受付嬢である彼女の元にはだれもならんでいませんでした。きっと給料泥棒とか誹りを受けていたのでしょう。いつも涙目なシャールちゃん。
しかし彼女は自分のペースでさえ保てれば、人並みに、いいえ人以上に仕事ができる子なんです。
「アァ!? コボルトの牙きっちり二十本納品しただろうが! 依頼達成だろ! なんで未達成扱いなんだよ!」
いかにも短気で荒っぽい冒険者がシャールちゃんに向かって声を荒げています。許せませんね。首を刎ねたいです。
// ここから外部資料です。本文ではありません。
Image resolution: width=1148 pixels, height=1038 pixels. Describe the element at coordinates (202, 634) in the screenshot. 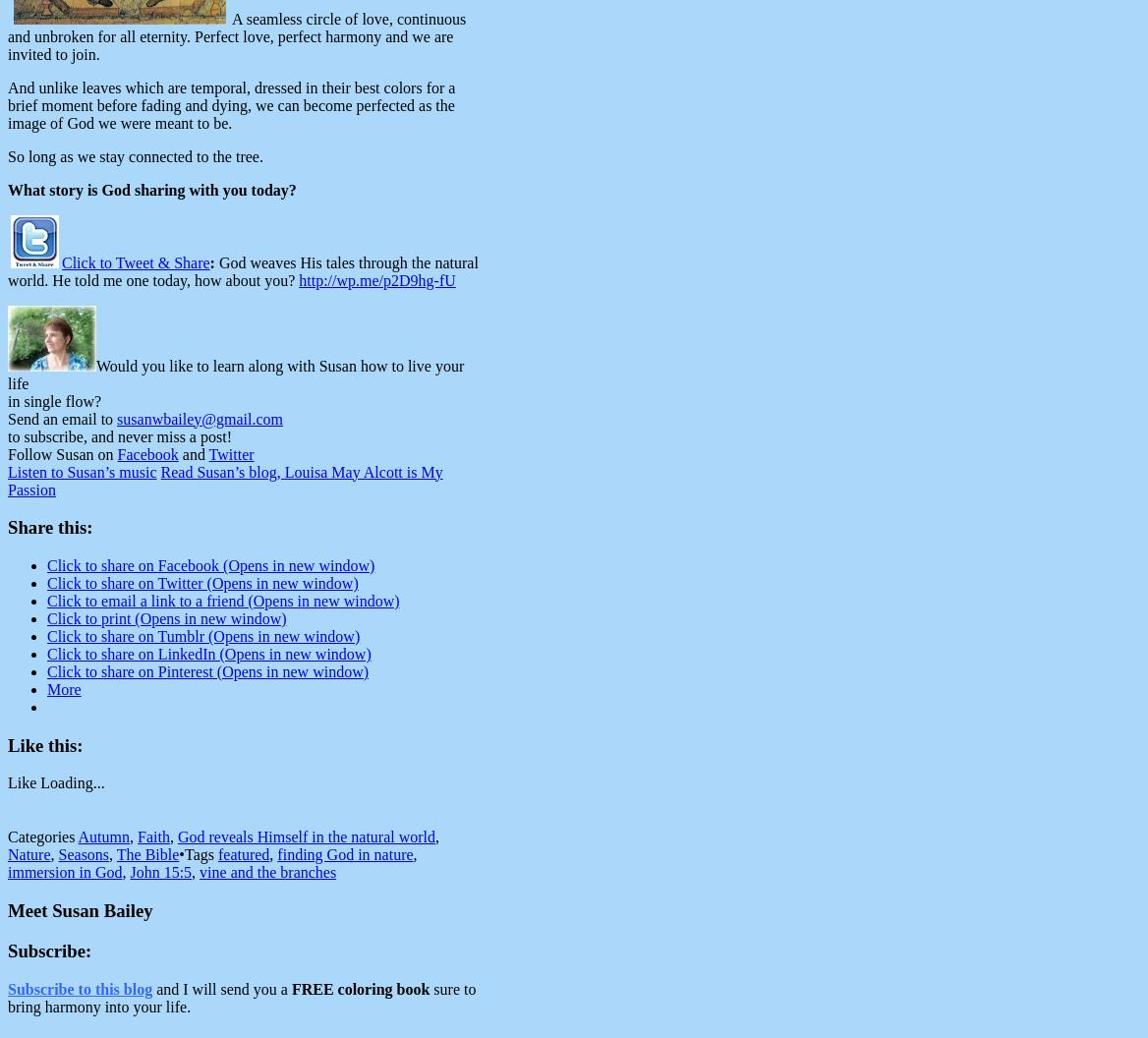

I see `'Click to share on Tumblr (Opens in new window)'` at that location.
「あっあっ。落ち着いてください。確かにヤーレンさんは確かに二十本納品してくれました。でも、依頼人様は二十本の『大ぶりな牙』をご所望だったんです」
「……あぁっ!? そんなのどこに書いてあんだよ! おれは依頼書全部読んだぞ!」
「補足事項に記載があります。『なお、牙は五サンチ以上のものとする』と」
「……あ、本当だ」
「はい。なので残念ながら依頼不達成となります」
「ま、まじかよぉ……一日必死こいて走り回ったってのによぉ……」
「ですがご安心ください。この補足事項は補足というにはあまりにも重要な情報です。この点を指摘させて頂いたところ、先方にも非があると認めてくださいました。よって今回の依頼料の七割をお支払いしてくださることになりました」
「ま、マジか! 七割ならまだ何とかなる! とりあえず利益は出るし、飯も食えて宿にも泊まれる……」
「はい。先方には今後依頼文の書き方の指南をさせていただいたので、こういうことは減るはずです。またヤーレンさんの仕事自体には感心していたので指名でお仕事が入るかもしません」
「し、指名!? ほ、ほんとかよ」
「まだ何とも言えませんが、先方様と話した感触ではあり得ないとは言えません。ヤーレンさん、貴方の丁寧な仕事ぶりを評価してくれる人は必ずいらっしゃいます。すぐに成果を出そうと焦らず、まずはじっくりと事に当たってみてください。私もお力になりますから」
にこり、と笑顔。
営業スマイルじゃない、相手を思いやるささやかな笑み。
「お、おうっ。う、受付嬢さん! 助かったわ! ありがとう!」
ヤーレン某は顔を赤くして去っていきました。射抜かれましたね。こりゃあシャールちゃん、すでに何人も射抜いているかもしれません。
という光景を他にも何組か見た。
強面のおっちゃん、イライラしている剣士、無愛想な魔術師にも動じず、彼女は自分のペースで案内できていた。最初はしかめっ面をしていた彼らも、去る時は満足そうな顔をしていたように見える。
もうわいが見守る必要も無いかもな……。
推しの成長が尊い。
やっぱり彼女に必要だったのは自信なんだよな。職場が悪いよ職場が。ほら、少し離れたとこにいるあのケバいやつ。ケバ子の視線は明らかに面白くなさそうだもん。こいつ、ぜってーお局様ってやつだよね。シャールちゃんいびりやがって。お前それ、絶死の森でもできんの?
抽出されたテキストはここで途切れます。